Best Practices for CUDA and HIP

  1. Choosing Thread Configurations:

    • Multi-dimensional grids and blocks in both CUDA and HIP offer flexibility in parallelizing computations. Choose configurations based on the data structure of the application.
  2. Optimizing Occupancy:

    • High occupancy improves performance but must be balanced with resource use per thread. CUDA’s Occupancy Calculator provides helpful recommendations, and HIP offers similar resources for AMD GPUs.
  3. Minimizing Divergence:

    • Structure code to reduce divergence within warps (32 threads in CUDA) or wavefronts (64 threads in HIP), avoiding excessive branching within these groups.
  4. Memory Access Patterns:

    • Align memory access with warp/wavefront size to improve memory coalescing and reduce latency. Optimized access patterns enhance data throughput.
  5. Avoiding Bank Conflicts:

    • Shared memory access within warps or wavefronts can lead to bank conflicts, reducing performance. Proper data alignment within shared memory can mitigate this.
  6. Error Handling:

    • Always check for errors after launching kernels and API calls to catch issues early in both CUDA and HIP.
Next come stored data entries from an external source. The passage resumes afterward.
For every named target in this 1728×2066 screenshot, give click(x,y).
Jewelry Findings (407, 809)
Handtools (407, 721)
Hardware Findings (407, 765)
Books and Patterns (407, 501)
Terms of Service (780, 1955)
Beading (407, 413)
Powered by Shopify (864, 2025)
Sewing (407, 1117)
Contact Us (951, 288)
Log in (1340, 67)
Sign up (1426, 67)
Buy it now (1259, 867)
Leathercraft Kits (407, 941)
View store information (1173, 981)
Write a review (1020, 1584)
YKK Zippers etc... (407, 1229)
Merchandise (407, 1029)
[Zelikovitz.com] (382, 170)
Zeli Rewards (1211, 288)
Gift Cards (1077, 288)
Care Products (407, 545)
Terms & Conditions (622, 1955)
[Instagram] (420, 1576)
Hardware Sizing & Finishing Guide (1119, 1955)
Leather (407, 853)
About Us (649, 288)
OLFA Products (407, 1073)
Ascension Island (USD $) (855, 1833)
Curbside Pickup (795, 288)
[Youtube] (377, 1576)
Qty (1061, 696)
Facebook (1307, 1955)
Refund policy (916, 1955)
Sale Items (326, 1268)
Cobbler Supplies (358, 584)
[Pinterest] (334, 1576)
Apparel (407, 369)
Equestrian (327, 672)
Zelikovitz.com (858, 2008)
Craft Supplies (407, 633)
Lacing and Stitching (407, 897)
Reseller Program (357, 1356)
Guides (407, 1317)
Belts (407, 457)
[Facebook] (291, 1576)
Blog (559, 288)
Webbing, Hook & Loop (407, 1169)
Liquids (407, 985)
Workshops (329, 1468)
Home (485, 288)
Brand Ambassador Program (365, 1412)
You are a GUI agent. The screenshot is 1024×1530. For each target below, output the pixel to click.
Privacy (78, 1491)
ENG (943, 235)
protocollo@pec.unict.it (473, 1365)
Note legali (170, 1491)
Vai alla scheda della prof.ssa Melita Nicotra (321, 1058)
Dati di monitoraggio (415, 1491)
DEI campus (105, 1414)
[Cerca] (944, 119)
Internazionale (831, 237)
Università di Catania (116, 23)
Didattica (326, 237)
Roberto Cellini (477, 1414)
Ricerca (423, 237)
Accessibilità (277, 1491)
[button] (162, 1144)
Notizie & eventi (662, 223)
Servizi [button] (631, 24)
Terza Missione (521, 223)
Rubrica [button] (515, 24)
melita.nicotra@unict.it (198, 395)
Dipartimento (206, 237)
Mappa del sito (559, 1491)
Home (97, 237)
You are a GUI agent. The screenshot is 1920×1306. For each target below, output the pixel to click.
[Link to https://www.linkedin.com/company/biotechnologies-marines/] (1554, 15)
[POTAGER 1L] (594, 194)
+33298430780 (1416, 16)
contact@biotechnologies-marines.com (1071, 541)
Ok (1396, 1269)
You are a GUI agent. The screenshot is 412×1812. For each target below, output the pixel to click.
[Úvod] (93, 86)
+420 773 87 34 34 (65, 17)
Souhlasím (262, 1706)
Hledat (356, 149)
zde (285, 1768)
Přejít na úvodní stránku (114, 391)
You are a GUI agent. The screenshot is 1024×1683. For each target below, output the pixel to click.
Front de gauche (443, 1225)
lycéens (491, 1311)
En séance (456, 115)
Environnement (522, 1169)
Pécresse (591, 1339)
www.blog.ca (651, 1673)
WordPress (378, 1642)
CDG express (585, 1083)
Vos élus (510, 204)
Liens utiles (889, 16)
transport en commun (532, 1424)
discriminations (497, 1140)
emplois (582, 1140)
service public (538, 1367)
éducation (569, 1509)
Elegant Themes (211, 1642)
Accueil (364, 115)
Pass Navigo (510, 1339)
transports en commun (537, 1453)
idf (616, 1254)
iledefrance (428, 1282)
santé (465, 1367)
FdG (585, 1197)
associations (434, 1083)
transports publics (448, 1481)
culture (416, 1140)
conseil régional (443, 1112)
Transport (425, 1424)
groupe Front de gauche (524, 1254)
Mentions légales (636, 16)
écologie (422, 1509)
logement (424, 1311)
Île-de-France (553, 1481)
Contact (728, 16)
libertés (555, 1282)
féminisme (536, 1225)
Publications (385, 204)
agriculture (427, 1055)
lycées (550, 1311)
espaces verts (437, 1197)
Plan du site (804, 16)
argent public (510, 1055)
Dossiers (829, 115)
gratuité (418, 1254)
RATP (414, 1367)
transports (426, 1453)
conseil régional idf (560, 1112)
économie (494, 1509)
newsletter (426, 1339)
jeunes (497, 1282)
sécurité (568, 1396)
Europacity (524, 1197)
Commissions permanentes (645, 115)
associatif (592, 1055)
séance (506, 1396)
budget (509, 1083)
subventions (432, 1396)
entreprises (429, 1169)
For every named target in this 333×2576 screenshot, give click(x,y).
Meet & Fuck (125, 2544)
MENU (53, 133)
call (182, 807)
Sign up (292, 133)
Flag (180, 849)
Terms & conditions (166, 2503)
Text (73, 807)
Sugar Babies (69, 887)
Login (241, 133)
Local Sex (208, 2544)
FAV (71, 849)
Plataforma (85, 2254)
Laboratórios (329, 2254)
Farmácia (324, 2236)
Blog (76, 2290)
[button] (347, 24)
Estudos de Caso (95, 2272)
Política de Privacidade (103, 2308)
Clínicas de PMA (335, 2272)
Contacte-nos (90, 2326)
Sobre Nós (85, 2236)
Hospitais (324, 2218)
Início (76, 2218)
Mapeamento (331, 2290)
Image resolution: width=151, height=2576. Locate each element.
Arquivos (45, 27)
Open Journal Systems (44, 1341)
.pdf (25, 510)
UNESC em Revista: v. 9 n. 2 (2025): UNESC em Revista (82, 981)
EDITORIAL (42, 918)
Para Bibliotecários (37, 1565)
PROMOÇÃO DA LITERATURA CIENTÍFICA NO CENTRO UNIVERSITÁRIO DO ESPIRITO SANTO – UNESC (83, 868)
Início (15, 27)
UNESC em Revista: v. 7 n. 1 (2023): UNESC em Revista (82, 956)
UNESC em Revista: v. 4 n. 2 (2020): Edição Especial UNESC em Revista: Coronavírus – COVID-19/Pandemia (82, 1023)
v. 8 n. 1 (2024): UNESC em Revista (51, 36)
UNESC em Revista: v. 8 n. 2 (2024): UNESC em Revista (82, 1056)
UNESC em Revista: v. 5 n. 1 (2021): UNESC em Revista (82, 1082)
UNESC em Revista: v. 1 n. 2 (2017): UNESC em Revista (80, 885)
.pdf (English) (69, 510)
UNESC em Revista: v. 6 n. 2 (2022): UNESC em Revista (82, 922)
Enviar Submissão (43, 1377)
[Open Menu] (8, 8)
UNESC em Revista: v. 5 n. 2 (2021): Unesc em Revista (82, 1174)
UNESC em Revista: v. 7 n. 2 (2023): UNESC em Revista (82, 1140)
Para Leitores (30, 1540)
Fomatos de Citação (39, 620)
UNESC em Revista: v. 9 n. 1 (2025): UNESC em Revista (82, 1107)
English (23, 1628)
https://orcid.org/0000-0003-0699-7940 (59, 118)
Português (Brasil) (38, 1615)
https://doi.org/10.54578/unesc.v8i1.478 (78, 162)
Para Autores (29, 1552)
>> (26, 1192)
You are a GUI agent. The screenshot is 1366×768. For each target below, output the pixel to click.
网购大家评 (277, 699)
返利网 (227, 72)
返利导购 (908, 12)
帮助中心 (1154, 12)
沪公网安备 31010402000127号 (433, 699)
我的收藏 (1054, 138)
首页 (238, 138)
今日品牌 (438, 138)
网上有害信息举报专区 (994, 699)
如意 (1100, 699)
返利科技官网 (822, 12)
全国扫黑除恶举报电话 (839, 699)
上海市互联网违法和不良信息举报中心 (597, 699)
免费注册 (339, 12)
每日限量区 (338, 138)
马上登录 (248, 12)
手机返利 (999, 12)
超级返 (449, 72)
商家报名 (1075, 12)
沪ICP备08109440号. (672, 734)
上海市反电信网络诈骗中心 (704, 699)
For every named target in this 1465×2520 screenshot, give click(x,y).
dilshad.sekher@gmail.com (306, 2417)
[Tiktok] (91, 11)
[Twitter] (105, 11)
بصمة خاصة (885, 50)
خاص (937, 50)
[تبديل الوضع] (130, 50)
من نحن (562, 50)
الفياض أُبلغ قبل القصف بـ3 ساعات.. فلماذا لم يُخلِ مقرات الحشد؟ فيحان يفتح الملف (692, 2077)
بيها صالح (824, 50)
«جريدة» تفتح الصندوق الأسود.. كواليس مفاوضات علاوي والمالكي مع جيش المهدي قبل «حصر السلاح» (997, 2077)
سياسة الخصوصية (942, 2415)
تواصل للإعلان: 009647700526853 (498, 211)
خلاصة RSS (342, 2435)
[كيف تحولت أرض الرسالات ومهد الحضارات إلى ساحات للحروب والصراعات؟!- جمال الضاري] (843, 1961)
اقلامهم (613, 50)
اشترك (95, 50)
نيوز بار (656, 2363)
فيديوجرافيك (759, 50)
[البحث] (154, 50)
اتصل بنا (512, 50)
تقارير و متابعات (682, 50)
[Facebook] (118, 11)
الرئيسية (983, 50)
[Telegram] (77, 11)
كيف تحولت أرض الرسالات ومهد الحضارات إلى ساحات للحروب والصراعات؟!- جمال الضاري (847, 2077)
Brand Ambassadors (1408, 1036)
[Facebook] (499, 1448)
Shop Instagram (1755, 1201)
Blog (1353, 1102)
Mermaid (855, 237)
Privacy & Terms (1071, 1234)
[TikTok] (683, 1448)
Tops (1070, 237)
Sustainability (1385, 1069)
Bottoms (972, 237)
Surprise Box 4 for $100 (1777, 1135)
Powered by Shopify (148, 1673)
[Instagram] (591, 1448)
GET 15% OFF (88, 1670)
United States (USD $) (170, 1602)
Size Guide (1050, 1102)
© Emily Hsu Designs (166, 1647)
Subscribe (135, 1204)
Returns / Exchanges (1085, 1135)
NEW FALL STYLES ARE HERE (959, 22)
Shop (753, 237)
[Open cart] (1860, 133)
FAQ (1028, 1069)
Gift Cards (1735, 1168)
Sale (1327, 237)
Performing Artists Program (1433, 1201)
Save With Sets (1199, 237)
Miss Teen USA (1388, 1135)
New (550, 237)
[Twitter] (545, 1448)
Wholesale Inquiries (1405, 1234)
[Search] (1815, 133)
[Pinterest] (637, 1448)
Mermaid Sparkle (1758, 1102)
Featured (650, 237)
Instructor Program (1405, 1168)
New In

Computing Global Thread Indexes

Both CUDA and Hip threads can be structured as 1D, 2D, or 3D arrays. However, in some applications, it’s useful to convert these threads into a single array for easy indexing. The examples below show various conversions of CUDA thread organizations into a single-dimensional index.OB

// 1D grid of 1D blocks
__device__ int getGlobalIdx_1D_1D()
{
  return blockIdx.x * blockDim.x + threadIdx.x;
}

// 1D grid of 2D blocks
__device__ int getGlobalIdx_1D_2D()
{
  return blockIdx.x * blockDim.x * blockDim.y + threadIdx.y * blockDim.x + threadIdx.x;
}

// 1D grid of 3D blocks
__device__ int getGlobalIdx_1D_3D()
{
  return blockIdx.x * blockDim.x * blockDim.y * blockDim.z 
         + threadIdx.z * blockDim.y * blockDim.x 
         + threadIdx.y * blockDim.x + threadIdx.x;
}

// 2D grid of 1D blocks
__device__ int getGlobalIdx_2D_1D()
{
  int blockId = blockIdx.y * gridDim.x + blockIdx.x;
  return blockId * blockDim.x + threadIdx.x;
}

// 2D grid of 2D blocks
__device__ int getGlobalIdx_2D_2D()
{
  int blockId = blockIdx.x + blockIdx.y * gridDim.x;
  return blockId * (blockDim.x * blockDim.y) + threadIdx.y * blockDim.x + threadIdx.x;
}

// 3D grid of 3D blocks
__device__ int getGlobalIdx_3D_3D()
{
  int blockId = blockIdx.x + blockIdx.y * gridDim.x + gridDim.x * gridDim.y * blockIdx.z;
  return blockId * (blockDim.x * blockDim.y * blockDim.z) 
         + threadIdx.z * (blockDim.x * blockDim.y) 
         + threadIdx.y * blockDim.x + threadIdx.x;
}


Example Program: Printing Thread Layout

The following program demonstrates the concept by printing thread layout information from a CUDA kernel function. The threads are organized in a 2D block, and the kernel function calculates a single-dimensional index for each thread.

#include <stdio.h>

__global__ void helloCUDA()
{
  // Converting 2D thread structure into a 1D thread structure 
  int i = blockIdx.x * blockDim.x * blockDim.y + threadIdx.y * blockDim.x + threadIdx.x;
  printf("Hello from thread %d\n", i);
  __syncthreads();       
}

int main()
{
  // Thread organization (2D block)
  dim3 comp_G(1, 1, 1);    
  dim3 comp_B(8, 8, 1); 

  helloCUDA<<<comp_G, comp_B>>>();

  cudaDeviceReset();

  return 0;
}

Summary

CUDA and HIP provide powerful tools for parallel programming on NVIDIA and AMD GPUs, respectively. Understanding thread organization, memory models, and the distinction between warps and wavefronts helps to optimize performance across these platforms. By applying best practices like minimizing divergence and optimizing occupancy, developers can write high-performance, portable GPU applications.